Jeffrey Hays



     Maps:      The Penguin Historical Atlas of Russia / 1995

     Images:      Visualizing Culture, MIT Education       





In 1904-1905, Japan defeated Russia in Russo-Japanese War, showing that the world that Japan was major world power and that Czarist Russia was on its last legs. The Japanese attacked the Russians in Korea and Manchuria and won the war by unexpectedly crushing Russia's Baltic fleet at the Battle Tsushima. The Japanese lost 60,000 men and the Russians, 30,000. One general described the war as a “mountain of corpses.”

At the beginning of the war Russia was considered one of the world's super powers and the Japanese army was still regarded as second rate. Most people thought that Russia would easily win. Some saw the conflict as the first modern war. It at least was the first modern naval war in which ironclad navies with long-range guns faced one another. But it was also a war of old-style military maneuvers such as a Cossack charges, the scaling of ancient city walls and elaborate courtesies between commanders.

Japanese propaganda poster from Russo-Japanese War

The origin of the war dated back to the end of the war against China in 1885 when Russia, Germany and France asked Japan to leave Port Arthur (Dalian) and the Liaotung Peninsula in northeast China. Japan gave into the demands. In 1886, Russia seized the territory for itself and then occupied Manchuria.

In 1875, Russia and Japan agreed on how to divide the islands east of Russia. Russia got Sakhalin Island and the Japanese got the Kuril Islands. Disagreement arose on "spheres of influence" in which Russia wanted Manchuria and Japan wanted Korea. Poor diplomacy was based on starting the war.

Japan prepared for war by strengthening its navy and forming an alliance with Britain, the world' leading trade and naval power. In 1904, Japan broke diplomatic relations with Russia.



Early Fighting in the Russo-Japanese War


After the Russians refused to leave Manchuria and a timber concession in Korea, the Japanese launched a Pearl Harbor-like, pre-emptive surprise attack against the Russian Pacific Fleet in Port Arthur, Russia's only ice-free port on the Pacific, and then conducted a successful blockade of the Russian fleet in Port Arthur. Between August 1904 to January 1905, the Japanese proceed to lay waste to Russia’s Pacific fleet and captured Port Arthur on January 2, 1905. During the siege, 56,000 Japanese died.

With its fleet destroyed trapped in Port Arthur, the Russians tried to win the war on land but were stopped by a highly motivated Japanese troops, who poured onto the Liaotung Peninsula in large numbers. The pivotal Battle of Sha Ho ended in a stalemate and both sides dug into trenches World-War-I-style behind barbed wire lines and remained in their positions for months.

## [Problems to work on]
[1] Answer these questions from the Russo-Japanese War passage:
(a) Which country did Japan form an alliance with while preparing for war?
(b) Under the 1875 agreement, which island did Russia get?
(c) On what date did the Japanese capture Port Arthur?
[2] Write the next part of the Russo-Japanese War passage, picking up after its last sentence.

## [Supplied entries]
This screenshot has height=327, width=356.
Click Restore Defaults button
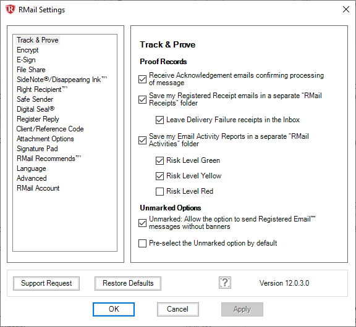128,283
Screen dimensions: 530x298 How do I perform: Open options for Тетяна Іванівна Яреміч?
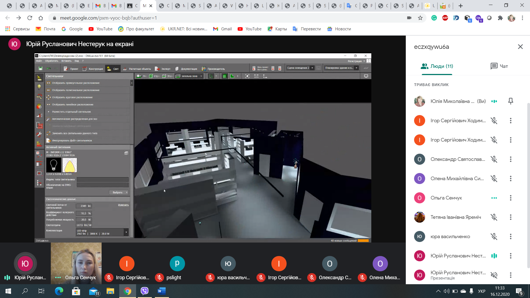tap(510, 217)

## [In response]
[1]
(a) Britain
(b) Sakhalin Island
(c) January 2, 1905

[2]
Russia had difficulty supplying it forces. The source of men and supplies were thousands of miles away. With Port Arthur cut off, the only way to bring supplies was on the single-track Trans Siberian Railroad, which had not yet been completed. In 1904, rails were laid down on the three foot ice of Lake Baikal to bring goods east. The first train plunged through the ice and left behind a 15-miles long hole. The Russian didn't give up. A new track was laid and men and horses were used successfully to pull the rail cars across the ice rather than heavy locomotives.

There was a great deal of fighting on land, One press release describing the attack on “Hill of 203 meters” from 1904 went: The Japanese “made many charges before four o’clock in the afternoon, but were driven back by the desperate Russians. At five o’ clock the Japanese troops advanced against the south-eastern portion of the hill, charged valiantly and reached within thirty yards of the summit. At seven o’clock, reinforced, they charged again and captured the hill. At eight o’clock the entire summit was in the possession of the besieging army. The Russians left vast heaps of dead on the fields.”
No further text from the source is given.